Почему белые казаки плохо ладили с белогвардейцами?
В разгар Гражданской войны большая часть казаков во всех регионах находилась в лагере противников большевиков. Казачьи восстания нередко отвлекали на себя внимание советского командования, а образ «среднестатистического казака» так и остался скорее «контрреволюционным», даже в советском кино.
Хотя были и красные казаки, однако их количество не следует переоценивать, как и отрицать весьма непростые отношения с центральным советским руководством. Позднее РККА пополнится ещё десятками тысяч казаков, в период завершения «большой» Гражданской войны (в 1920 году) они в немалой степени усилят Первую Конную.
На севере и северо-западе казачьих регионов не было. На востоке немалая часть «антибольшевистского казачества» либо находилась всё время в тылу, либо вела «свою борьбу», находясь в полу-изолированном положении.
Заметнее всего роль казаков была на юге России, где они реально составляли иногда даже больше половины деникинских ВСЮР. Вот только, как отмечал сам А. И. Деникин:
«боевая ценность наших частей была далеко не одинакова, и поэтому численный эквивалент не выражает идеи развертывания…»
И потому «бежала на Москву» в 1919 году в основном одна только Добрармия. Накануне решающих сражений там было где-то 20 тысяч человек, тогда как в Донской армии — 50 тысяч. Она была наиболее многочисленной и при этом наименее надежной.
В общем же, донцы стремились «выдворить большевиков за пределы своей области», и всё на этом. Такой подход кардинально расходился с целями «общероссийских» белогвардейцев. В результате казачья конница в Походе на Москву почти никакой роли не сыграла.
По сути все казачьи армии не были армиями в полном смысле это слова, скорее являлись «большими хуторскими ополчениями», которые за пределами своих регионов применяться толком не могли.
Но ещё хотелось бы затронуть такой достаточно малоизвестный вопрос, как отношения между казаками и «добровольцами» (и вообще «регулярами») на низовом-бытовом уровне. И вот тут все было скверно, так как казаки и «общероссийские белые» по сути причисляли себя к разным фракциям.

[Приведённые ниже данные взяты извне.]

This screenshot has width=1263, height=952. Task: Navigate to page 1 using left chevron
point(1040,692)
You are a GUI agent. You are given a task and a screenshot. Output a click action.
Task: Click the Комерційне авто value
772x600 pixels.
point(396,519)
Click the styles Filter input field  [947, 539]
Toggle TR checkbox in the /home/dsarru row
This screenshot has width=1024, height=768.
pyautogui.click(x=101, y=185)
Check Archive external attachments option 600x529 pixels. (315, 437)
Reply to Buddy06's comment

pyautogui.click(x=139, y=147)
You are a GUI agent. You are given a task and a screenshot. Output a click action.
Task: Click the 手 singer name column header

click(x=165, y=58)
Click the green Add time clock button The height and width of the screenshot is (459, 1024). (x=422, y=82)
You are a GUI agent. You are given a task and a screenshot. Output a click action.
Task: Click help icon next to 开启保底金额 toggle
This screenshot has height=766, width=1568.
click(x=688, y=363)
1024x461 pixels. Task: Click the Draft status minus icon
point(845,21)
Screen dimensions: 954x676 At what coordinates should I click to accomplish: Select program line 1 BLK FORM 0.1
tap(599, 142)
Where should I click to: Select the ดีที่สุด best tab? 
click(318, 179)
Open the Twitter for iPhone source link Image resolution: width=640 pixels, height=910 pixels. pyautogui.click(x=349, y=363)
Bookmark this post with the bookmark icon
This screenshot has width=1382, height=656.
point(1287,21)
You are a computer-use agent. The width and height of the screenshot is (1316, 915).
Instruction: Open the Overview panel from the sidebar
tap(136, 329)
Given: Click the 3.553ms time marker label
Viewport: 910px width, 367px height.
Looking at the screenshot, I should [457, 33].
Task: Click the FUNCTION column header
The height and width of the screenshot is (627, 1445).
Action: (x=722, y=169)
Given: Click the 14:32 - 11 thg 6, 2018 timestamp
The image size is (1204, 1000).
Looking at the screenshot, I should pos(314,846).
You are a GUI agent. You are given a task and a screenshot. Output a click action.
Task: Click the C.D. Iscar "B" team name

Как упоминал П. Н. Врангель, немного оставалось до драки между ними. Слишком разными были цели. Вот к чему привел в итоге целый комплекс «недомолвок»:
«Чрезвычайно симптоматичны нередкие самовольные расстрелы одиночных казаков за неотдание чести и затевание драк, особенно дроздовцами и другими частями Добровольческого корпуса (отдельные такие случаи имели место еще летом 1919 года).
При эвакуации Новороссийска кутеповский корпус оттеснил от судов донскую конницу, чем подтвердил отношение к казакам как к второсортному воинству. Вопреки распространенному утверждению о произвольности этих действий, Деникин признает их полную согласованность с ним…»
Р. М. Абинякин. Офицерский корпус Добровольческой армии: Социальный состав, мировоззрение. 1917-1920 гг.
По сути сами «элитные белогвардейцы» вовсе не считали казаков частью белого движения. Донцов обвиняли в склонности к отделению от «Единой и Неделимой», в сочувствии германской ориентации.
Нередко «общероссийские белые» мешали казакам грабить, и тут ситуация также была крайне далека от «боевого братства»:
«При виде даже «своих» казачьих грабежей (3-м Кубанским конным корпусом Шкуро, входившим непосредственно в Добровольческую армию) добровольцы обычно вступались за население, что вело к ежедневным стычкам.
Офицера-казака, ударившего нагайкой одного из них, чины Сводно-стрелкового полка едва не подняли на штыки…»
Р. М. Абинякин. Офицерский корпус…
Так что количество, особенно в Гражданской войне — не всегда критически важно. Морально-психологический фактор нередко являлся решающим. Казаки всё же являлись колеблющейся силой, причем достаточно архаичной.
Так что понятие «белоказак» — оно скорее о «восприятии» (противник РККА), а не о сути (этот самый казак может быть крайне далек от идеалов белогвардейцев и просто считать их «временными попутчиками»).